**WHAT IS EXPECTED**
Rewrite the stretch of data from the line containing "Where should I" through the line containing "pyautogui.click(x=84, y=405)", replacing "board view icon" with "kanban view icon" and changing nothing else. Omit the pictures from your answer.

**PROVIDED DATA**
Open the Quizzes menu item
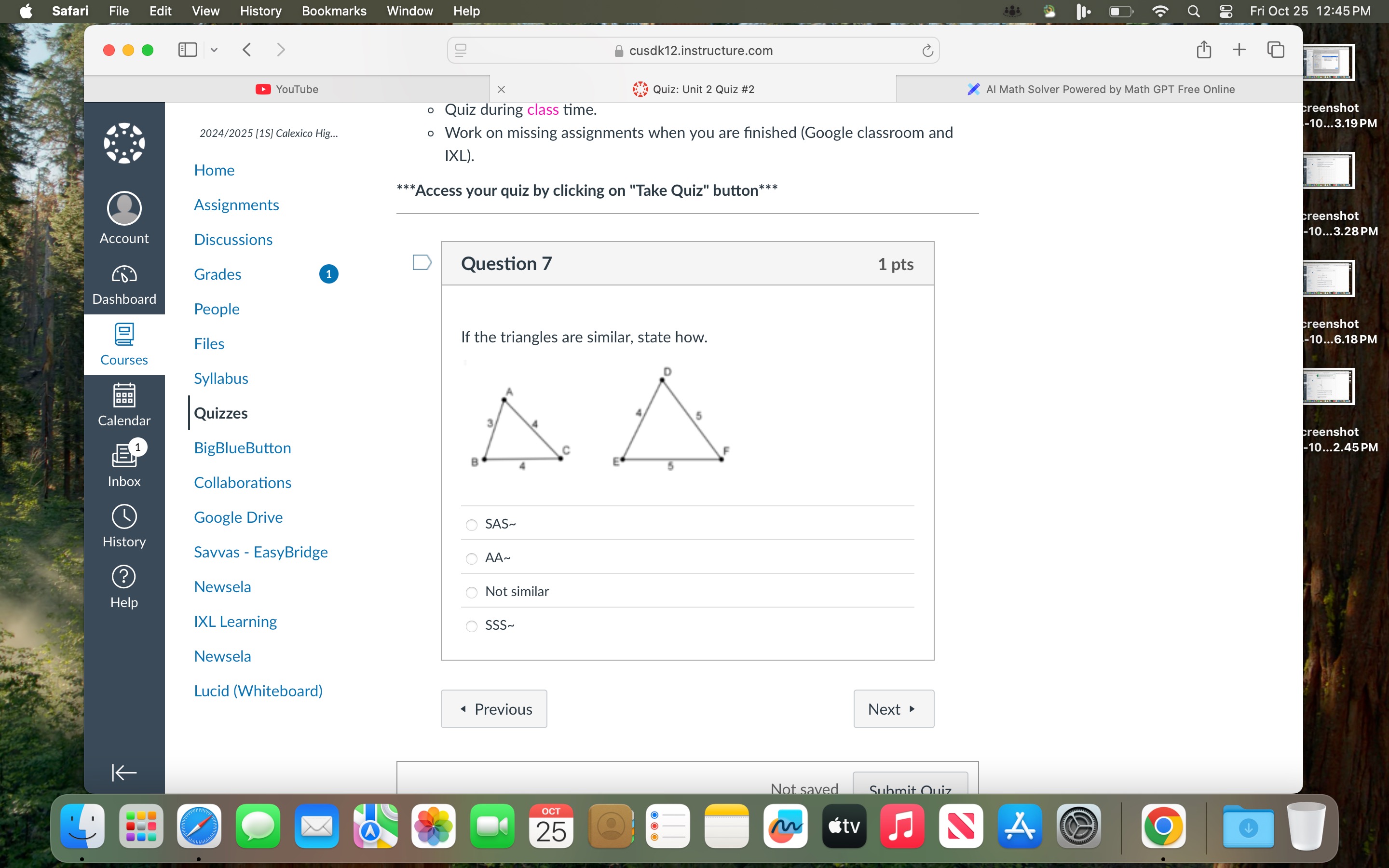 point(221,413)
---
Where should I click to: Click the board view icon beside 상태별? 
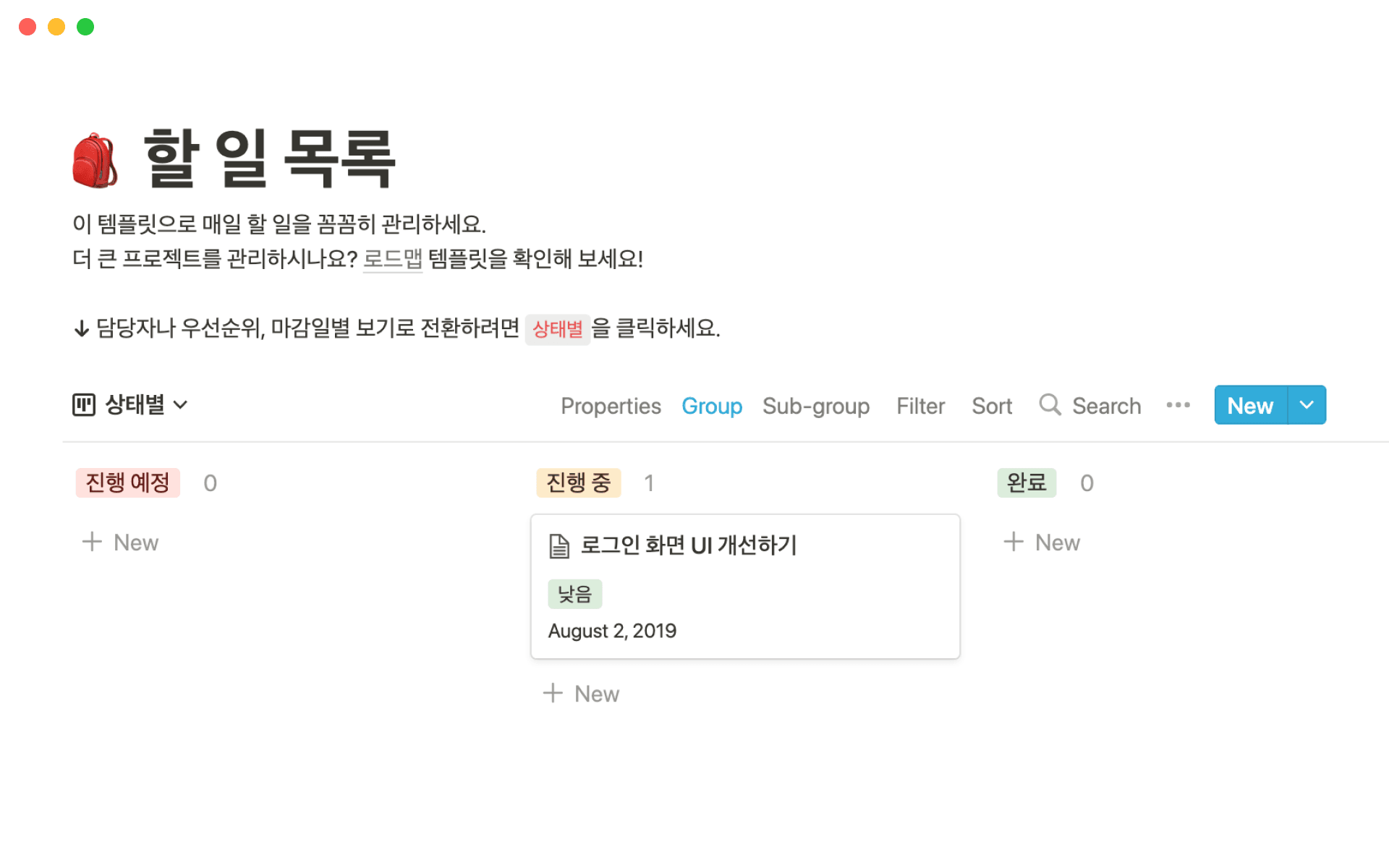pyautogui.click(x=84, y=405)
---
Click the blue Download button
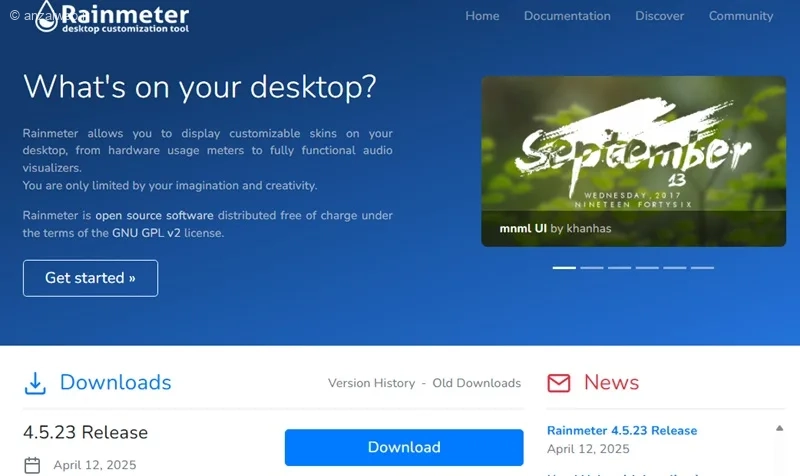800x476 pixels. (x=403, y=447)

**WRITTEN RESPONSE**
Where should I click to: Click the kanban view icon beside 상태별? 
pyautogui.click(x=84, y=405)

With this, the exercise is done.